Cuando el divorcio se volvió una sentencia
Betty Broderick y la venganza que cruzó el punto de no retorno Durante años, Betty Broderick fue la esposa ejemplar dentro de una narrativa clásica: apoyó a su marido mientras estudiaba medicina y...
Betty Broderick y la venganza que cruzó el punto de no retorno
Durante años, Betty Broderick fue la esposa ejemplar dentro de una narrativa clásica: apoyó a su marido mientras estudiaba medicina y luego derecho, crió a sus hijos y sostuvo el hogar. Dan Broderick construyó una carrera exitosa en San Diego. Cuando el éxito llegó, el matrimonio empezó a desaparecer.
El divorcio fue largo, humillante y profundamente desigual. Dan inició una nueva relación con una mujer mucho más joven y se casó rápidamente. Betty quedó fuera de la casa, fuera de las decisiones y, finalmente, fuera de la vida que había ayudado a construir. La separación no fue solo emocional: fue económica, social y simbólica.

Durante meses, Betty mostró señales de deterioro evidente. Llamadas constantes. Apariciones inesperadas. Cartas cargadas de resentimiento. El conflicto dejó de ser privado y se volvió una guerra abierta, marcada por órdenes judiciales, denuncias cruzadas y una sensación creciente de injusticia que nadie logró contener.
La madrugada del 5 de noviembre de 1989, Betty entró a la casa de su exmarido mientras él y su nueva esposa dormían. Disparó dos veces. No hubo discusión. No hubo confrontación. El acto fue silencioso, definitivo y cargado de años de rabia acumulada.

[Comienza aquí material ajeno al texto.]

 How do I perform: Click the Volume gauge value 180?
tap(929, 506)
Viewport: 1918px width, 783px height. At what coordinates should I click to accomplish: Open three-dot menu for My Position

El juicio dividió a la opinión pública. Para algunos, Betty era una asesina fría. Para otros, el producto extremo de un sistema legal y social que la había empujado al límite. La defensa habló de abuso psicológico y desequilibrio emocional; la fiscalía, de premeditación.
Betty Broderick fue condenada a cadena perpetua con posibilidad de libertad condicional. El caso dejó una pregunta incómoda que sigue vigente: ¿qué ocurre cuando el resentimiento se prolonga, se normaliza y nadie interviene a tiempo? A veces, el amor no muere. Se transforma en algo mucho más peligroso.